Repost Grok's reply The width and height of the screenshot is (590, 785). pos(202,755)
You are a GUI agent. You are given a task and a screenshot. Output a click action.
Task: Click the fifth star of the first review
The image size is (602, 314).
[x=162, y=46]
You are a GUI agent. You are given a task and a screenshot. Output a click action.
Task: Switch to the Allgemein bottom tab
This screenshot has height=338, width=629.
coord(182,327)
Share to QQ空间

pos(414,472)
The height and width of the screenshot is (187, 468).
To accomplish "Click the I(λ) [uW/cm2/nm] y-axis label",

#### The task:
Everything from the line with "Task: Click the" through the last line of the data is to be retyped verbatim, with no other text.

#### Solution for this problem:
Task: Click the fifth star of the first review
The image size is (602, 314).
[x=162, y=46]
You are a GUI agent. You are given a task and a screenshot. Output a click action.
Task: Switch to the Allgemein bottom tab
This screenshot has height=338, width=629.
coord(182,327)
Share to QQ空间

pos(414,472)
The height and width of the screenshot is (187, 468).
To accomplish "Click the I(λ) [uW/cm2/nm] y-axis label",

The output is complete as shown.